As Colbert explained, Triumph—voiced by Robert Smigel—is a “bipartisan puppy” due to both Republicans and Democrats having agreed to speak with him across a two-day shoot. Per the host, Triumph and the team shot for two days in congressional offices across the street from the Capitol building, meaning they had gone through security clearance.
While handling matters of “last-minute puppetry and jokey make-’em-ups” in a hallway on Thursday night, Triumph and the crew were “approached and detained” by Capitol police. From Colbert’s perspective, all involved were simply doing their jobs, including the involved officers and the Late Show crew.
Stephen talks about last week's non-surrection. pic.twitter.com/6dwPxQfGdG
— The Late Show (@colbertlateshow) June 21, 2022
“My staffers were detained, processed, and released,” he said Monday. “A very unpleasant experience for my staff, a lot of paperwork for the Capitol police. But a fairly simple story until the next night when a couple of the TV people started claiming that my puppet squad had, quote, ‘committed insurrection at the U.S. Capitol building.’”
This framing, Colbert succinctly explained, is wrong on multiple fronts. First, the individuals in question were not in the Capitol building.
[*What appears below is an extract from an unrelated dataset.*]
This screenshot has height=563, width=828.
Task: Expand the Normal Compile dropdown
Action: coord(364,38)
Additionally, what happened is indeed a far cry from an “insurrection,” as the far-right was pushing this weekend.
“An insurrection involves disrupting the lawful actions of congress and howling for the blood of elected leaders, all to prevent the peaceful transfer of power,” Colbert pointed out. “This was first-degree puppetry, this was hijinks with intent to goof, misappropriation of an old Conan bit.”
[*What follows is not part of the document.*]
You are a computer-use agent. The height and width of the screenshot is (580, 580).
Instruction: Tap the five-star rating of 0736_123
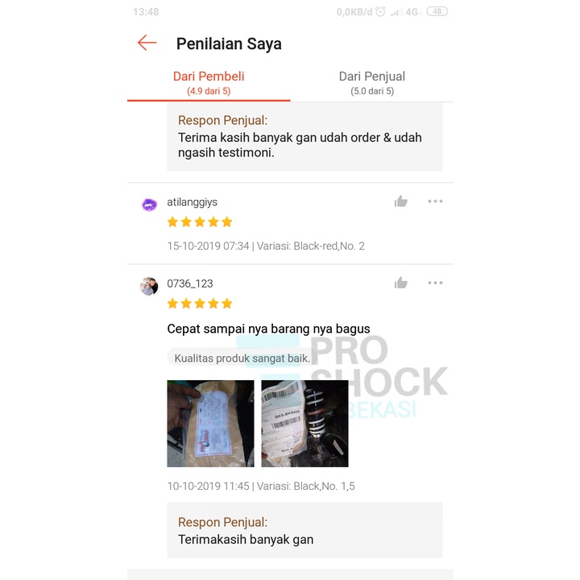tap(200, 304)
And while Colbert agreed it’s “predictable” that certain reporting on the arrests went in this direction, he still considers it a “shameful” diminishing of what happened on Jan. 6 of last year.
“Drawing any equivalence between rioters storming our Capitol to prevent the counting of electoral ballots and a cigar-chomping toy dog is a shameful and grotesque insult to the memory of everyone who died,” Colbert said.